Enseignant de carrière et éditorialiste disposant en Haïti d’une large audience dans les milieux éducatifs et dans les médias, Roody Edmé nous invite avec hauteur de vue à une réflexion rassembleuse sur le bilinguisme haïtien dans les termes suivants : « Si l’on parle de refondation de ce pays, on ne peut faire l’économie d’un dispositif législatif consacrant l’autodétermination et la protection de la langue parlée par tous les Haïtiens, [le créole] tout en conservant au français sa place historique. Notre bilinguisme est une richesse qu’il faut donc cultiver comme la terre, assainir comme notre environnement, et le mettre au service du jeune Haïtien comme un outil précieux d’éducation et de production de richesses » (« Bilinguisme haïtien : sortir de la zone grise », AlterPresse, 13 février 2022).

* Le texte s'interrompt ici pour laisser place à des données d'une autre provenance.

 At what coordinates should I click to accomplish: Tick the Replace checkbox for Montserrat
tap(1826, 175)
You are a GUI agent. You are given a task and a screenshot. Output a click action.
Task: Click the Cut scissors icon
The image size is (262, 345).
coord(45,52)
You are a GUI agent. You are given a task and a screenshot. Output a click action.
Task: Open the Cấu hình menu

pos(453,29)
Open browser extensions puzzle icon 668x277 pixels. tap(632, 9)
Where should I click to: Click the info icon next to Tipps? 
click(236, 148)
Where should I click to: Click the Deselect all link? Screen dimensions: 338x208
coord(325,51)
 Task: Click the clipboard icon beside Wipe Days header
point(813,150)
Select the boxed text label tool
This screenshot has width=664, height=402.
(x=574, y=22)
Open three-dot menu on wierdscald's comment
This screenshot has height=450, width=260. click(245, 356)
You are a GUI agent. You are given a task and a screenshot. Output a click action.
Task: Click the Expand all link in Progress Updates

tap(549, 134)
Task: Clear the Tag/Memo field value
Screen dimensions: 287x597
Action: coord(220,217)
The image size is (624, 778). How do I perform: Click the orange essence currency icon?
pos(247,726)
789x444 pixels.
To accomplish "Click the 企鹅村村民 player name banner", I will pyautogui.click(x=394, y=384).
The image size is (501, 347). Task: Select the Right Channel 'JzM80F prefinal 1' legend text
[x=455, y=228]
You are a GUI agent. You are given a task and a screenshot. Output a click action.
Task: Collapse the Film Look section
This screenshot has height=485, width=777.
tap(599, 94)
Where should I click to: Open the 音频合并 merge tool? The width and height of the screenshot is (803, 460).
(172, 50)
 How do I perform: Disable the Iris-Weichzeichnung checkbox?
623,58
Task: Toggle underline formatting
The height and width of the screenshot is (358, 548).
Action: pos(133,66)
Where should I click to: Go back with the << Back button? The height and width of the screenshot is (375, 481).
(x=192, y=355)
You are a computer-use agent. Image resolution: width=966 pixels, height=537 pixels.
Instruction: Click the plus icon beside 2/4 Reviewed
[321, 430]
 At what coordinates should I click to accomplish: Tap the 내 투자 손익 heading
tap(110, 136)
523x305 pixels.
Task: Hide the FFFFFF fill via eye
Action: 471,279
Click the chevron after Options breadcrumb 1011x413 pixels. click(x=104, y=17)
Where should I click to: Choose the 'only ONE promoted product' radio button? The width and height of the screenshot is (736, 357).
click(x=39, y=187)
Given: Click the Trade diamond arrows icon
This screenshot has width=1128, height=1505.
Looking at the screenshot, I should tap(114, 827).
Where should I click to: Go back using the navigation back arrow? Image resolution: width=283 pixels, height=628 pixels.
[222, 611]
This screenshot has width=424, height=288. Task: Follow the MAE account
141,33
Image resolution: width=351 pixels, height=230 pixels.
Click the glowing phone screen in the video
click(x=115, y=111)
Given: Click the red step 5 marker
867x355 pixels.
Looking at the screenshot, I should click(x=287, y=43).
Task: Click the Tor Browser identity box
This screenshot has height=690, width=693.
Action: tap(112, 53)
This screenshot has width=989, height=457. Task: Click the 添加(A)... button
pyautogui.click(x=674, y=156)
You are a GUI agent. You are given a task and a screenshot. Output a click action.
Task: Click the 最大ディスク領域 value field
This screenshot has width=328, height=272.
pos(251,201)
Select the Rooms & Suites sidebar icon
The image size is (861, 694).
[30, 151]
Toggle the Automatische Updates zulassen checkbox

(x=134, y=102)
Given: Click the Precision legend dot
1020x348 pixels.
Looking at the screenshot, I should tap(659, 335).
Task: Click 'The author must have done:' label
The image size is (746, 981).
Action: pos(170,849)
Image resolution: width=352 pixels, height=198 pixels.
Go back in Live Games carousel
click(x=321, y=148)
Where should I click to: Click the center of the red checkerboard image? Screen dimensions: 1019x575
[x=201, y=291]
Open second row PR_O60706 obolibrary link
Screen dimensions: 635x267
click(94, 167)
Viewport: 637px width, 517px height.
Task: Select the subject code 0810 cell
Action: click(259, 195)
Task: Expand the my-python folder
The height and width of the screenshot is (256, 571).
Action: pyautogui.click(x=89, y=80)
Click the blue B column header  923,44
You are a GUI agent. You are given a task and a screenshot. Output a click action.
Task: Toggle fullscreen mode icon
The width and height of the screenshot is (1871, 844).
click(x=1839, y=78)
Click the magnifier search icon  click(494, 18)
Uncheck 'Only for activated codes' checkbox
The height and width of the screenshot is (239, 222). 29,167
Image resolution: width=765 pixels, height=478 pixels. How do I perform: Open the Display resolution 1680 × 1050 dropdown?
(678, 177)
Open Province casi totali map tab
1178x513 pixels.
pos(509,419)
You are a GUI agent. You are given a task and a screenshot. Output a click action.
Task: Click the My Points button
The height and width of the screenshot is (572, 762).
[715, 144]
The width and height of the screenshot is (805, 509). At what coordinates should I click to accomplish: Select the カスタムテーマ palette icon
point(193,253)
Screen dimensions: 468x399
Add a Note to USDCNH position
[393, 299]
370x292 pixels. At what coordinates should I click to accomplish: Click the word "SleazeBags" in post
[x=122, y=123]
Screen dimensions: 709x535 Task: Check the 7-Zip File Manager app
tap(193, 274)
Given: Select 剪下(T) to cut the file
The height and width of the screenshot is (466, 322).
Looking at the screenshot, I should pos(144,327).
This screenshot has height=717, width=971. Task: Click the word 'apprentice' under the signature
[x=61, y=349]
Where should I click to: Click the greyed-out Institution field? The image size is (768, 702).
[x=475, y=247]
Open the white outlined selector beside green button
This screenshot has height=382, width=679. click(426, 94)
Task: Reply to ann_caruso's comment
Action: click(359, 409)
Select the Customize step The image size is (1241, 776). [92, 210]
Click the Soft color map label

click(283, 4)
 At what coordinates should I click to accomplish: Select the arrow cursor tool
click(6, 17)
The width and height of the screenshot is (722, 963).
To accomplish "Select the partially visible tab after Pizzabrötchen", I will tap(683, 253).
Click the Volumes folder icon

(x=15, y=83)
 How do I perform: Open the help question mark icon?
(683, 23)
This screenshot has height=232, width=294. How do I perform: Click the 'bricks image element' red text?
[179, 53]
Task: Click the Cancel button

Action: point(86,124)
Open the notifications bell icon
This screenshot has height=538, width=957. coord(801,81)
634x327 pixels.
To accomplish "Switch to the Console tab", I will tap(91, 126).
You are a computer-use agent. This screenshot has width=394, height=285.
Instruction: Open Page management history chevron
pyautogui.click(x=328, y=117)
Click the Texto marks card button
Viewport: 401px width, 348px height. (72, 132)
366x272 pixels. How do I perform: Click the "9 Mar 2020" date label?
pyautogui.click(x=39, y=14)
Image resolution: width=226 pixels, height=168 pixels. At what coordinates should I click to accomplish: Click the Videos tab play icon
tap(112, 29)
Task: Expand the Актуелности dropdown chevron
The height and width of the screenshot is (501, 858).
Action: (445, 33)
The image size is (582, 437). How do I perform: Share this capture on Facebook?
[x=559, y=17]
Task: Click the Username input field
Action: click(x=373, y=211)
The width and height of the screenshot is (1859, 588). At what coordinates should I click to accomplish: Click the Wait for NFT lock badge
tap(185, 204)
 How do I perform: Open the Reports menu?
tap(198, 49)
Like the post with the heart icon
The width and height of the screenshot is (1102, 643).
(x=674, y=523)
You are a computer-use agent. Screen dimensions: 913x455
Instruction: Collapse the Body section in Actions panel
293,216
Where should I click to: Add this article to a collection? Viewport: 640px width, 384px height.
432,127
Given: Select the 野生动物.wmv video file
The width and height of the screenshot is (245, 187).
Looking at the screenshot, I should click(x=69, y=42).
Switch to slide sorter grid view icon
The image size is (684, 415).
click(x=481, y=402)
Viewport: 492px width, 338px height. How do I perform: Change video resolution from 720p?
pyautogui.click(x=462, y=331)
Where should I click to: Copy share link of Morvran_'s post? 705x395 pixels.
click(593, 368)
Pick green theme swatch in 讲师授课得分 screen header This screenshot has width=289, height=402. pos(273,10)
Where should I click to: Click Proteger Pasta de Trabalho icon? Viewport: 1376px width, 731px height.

En guise de conclusion il est nécessaire de rappeler, comme nous l’avons auparavant exposé, que de la Constitution haïtienne de 1987 est la seule Constitution démocratique adoptée par la voie inédite du vote référendaire majoritaire au pays de 1804 à nos jours. Elle confère aux institutions nationales, départementales et communales du pays leur pleine et entière légitimité populaire. Le fait qu’elle a été peu appliquée ou mal appliquée ou travestie ou combattue par différentes forces politiques n’altère en rien cette légitimité populaire. C’est précisément parce que cette Constitution –détentrice de l’entière légitimité populaire–, (1) consigne les fondements de l’État de droit, (2) garantit les droits citoyens fondamentaux, incluant les droits linguistiques et le droit à la scolarisation en langue maternelle créole, et (3) fixe les obligations de l’État sur différents registres, qu’elle a été malmenée par des politiciens de tous bords, y compris par des nostalgiques de la dictature duvaliériste et par les ayants-droits de la « rente financière d’État ». Plusieurs tentatives illégales et inconstitutionnelles d’« amendement » de la Constitution de 1987 ont été entreprises ces dernières années, mais elles ont toutes échoué. Elles seront sans doute reprises en 2024-2025 par les nouveaux tenants du pouvoir politique qui ne sont détenteurs d’aucune légitimité populaire et constitutionnelle. L’objectif central d’une telle forfaiture politique sera de rendre inopérante la légitimité populaire au fondement du vote référendaire de 1987 et de remplacer cette légitimité populaire par un régime d’exception dit de « transition politique » au motif que le pays connaît une « situation exceptionnelle » à laquelle il a fallu répondre par des « mesures exceptionnelles »…

Et l’on verra une fois de plus accourir au chevet d’Haïti –qui aura été à nouveau gratifiée du diagnostic de son « incapacité » à entrer en démocratie–, les « experts », les « spécialistes » et les « stratèges » multitâches de l’ONU, de l’OEA et de la comateuse CARICOM. La « fabrique du consentement » politique sera une fois de plus mise en route, comme en 1991, en 1994, en 2004 et en 2011, avec les mêmes acteurs politiques, et elle accouchera des mêmes résultats… À la différence notable, dans le contexte actuel, que les détenteurs « transitionnels » du pouvoir politique font face à la violence des gangs armés sur l’ensemble du territoire national et que nos institutions régaliennes ont été assautées et démantibulées ces onze dernières années par le cartel politico-mafieux du PHTK néo-duvaliériste fortement représenté aujourd’hui au plus haut niveau de l’État.